ENUNCIADO DO EXERCÍCIO:
Responda com base no trecho sobre o Êxodo, apresentado abaixo:
(a) A que reinados pertencem a data tradicional e a data preferida por intérpretes modernos?
(b) Em que século surgiu o reino de Edom?
(c) Qual físico inglês é citado como autor de explicações pseudocientíficas atuais?

TRECHO DA PÁGINA:
O Êxodo tem problemas similares. Tanto a data tradicional (1440 a.C) quanto a preferida por intérpretes modernos (cerca de duzentos anos depois), pertencem a dois dos reinados mais longos, prósperos e imperialistas da história egípcia: os de Tutmósis III e Ramsés II, que governaram o Sinai e Canaã com mão pesada. Fugir nessa direção, nessas épocas, seria pular da frigideira para o fogo. Por outro lado, Moisés não precisaria pedir licença ao rei de Edom (como conta Números) para passar, nem contornar o país quando esta lhe foi negada: esse reino só surgiu no século VII a.C. Antes, a região era habitada apenas por pastores nômades.
Nos milênios de detalhados registros faraônicos, não há menção às dez pragas, à fuga de hebreus ou ao afogamento de seu exército no Mar Vermelho, milagres para os quais, volta e meia, algum amador engenhoso, mas ingênuo em história e arqueologia, propõe novas e intrincadas explicações pseudocientíficas – nos anos 50, o escritor Immanuel Velikovsky; nos 80 o jornalista Ian Wilson; hoje, o físico inglês Colin Humphreys (Os Milagres do Êxodo, Imago).

DADOS FORNECIDOS:
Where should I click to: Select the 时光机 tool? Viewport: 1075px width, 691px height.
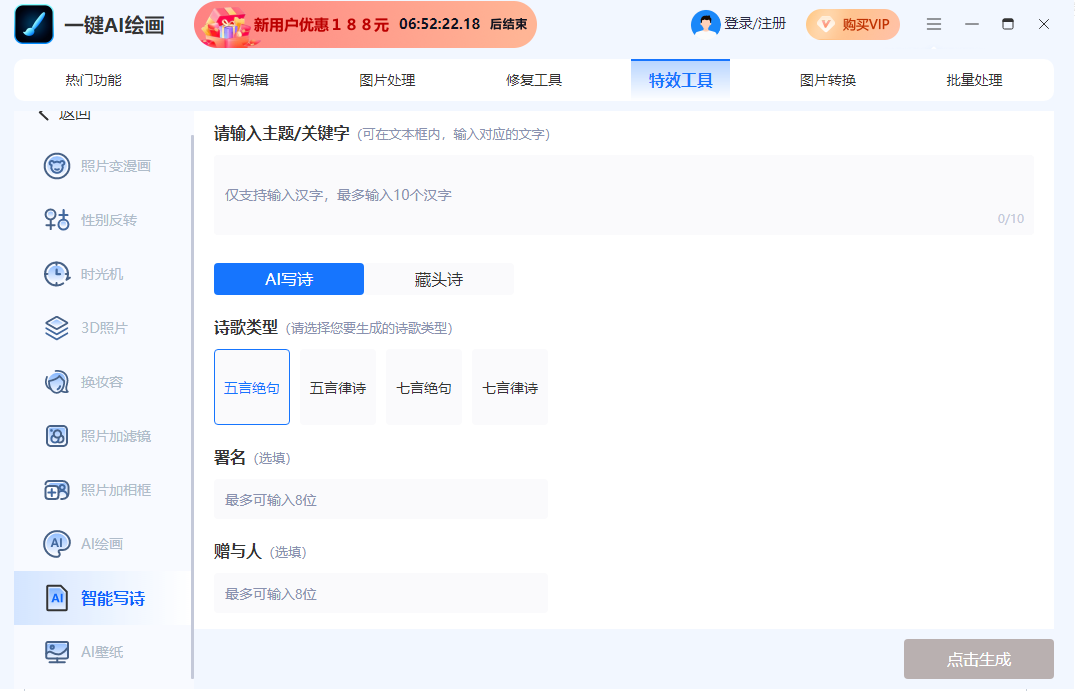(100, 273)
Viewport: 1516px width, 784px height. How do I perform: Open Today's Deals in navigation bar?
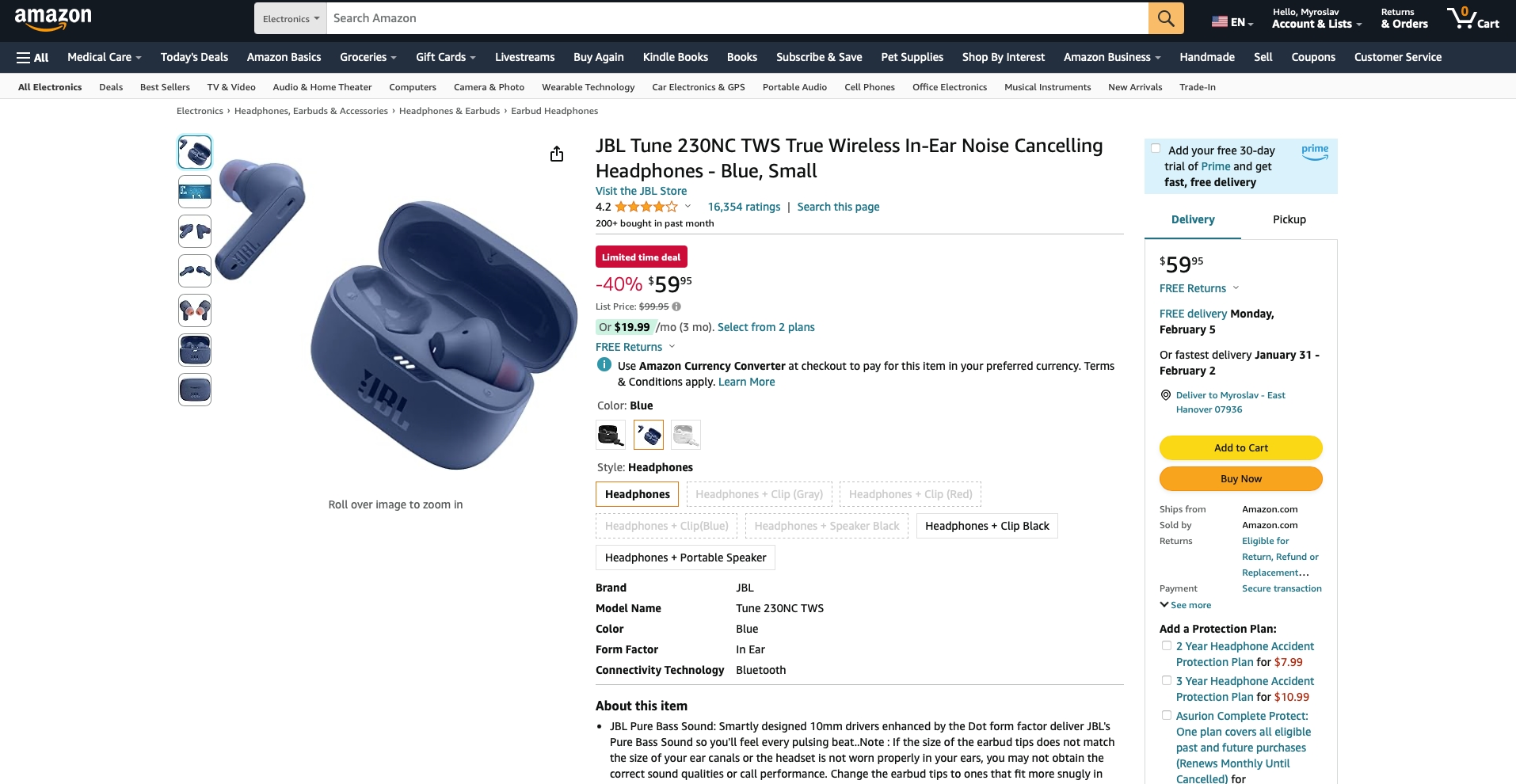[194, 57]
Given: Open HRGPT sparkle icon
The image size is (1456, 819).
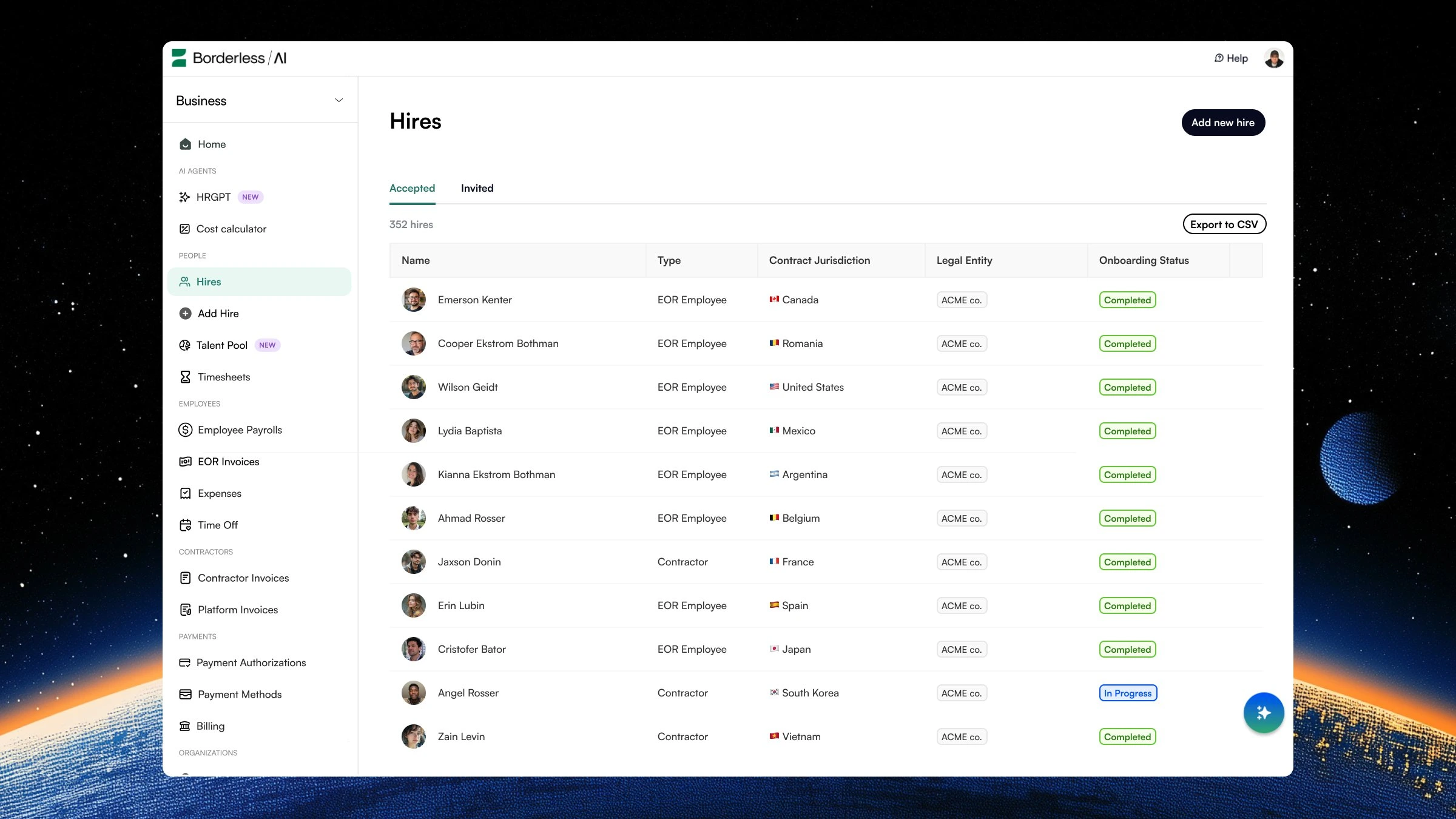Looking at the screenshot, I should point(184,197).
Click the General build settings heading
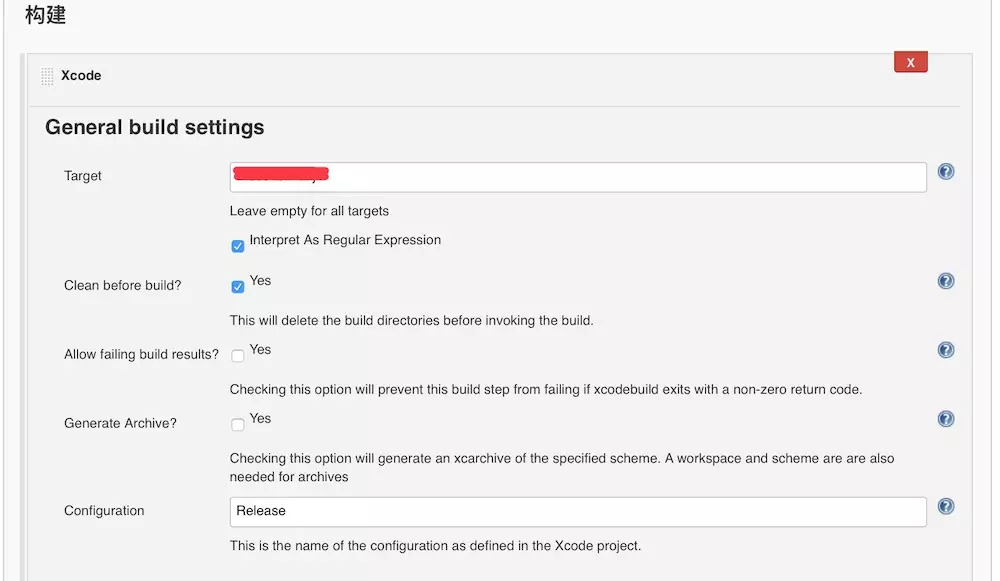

RESPOSTA DA TAREFA:
(a) Aos reinados de Tutmósis III e Ramsés II.
(b) No século VII a.C.
(c) Colin Humphreys.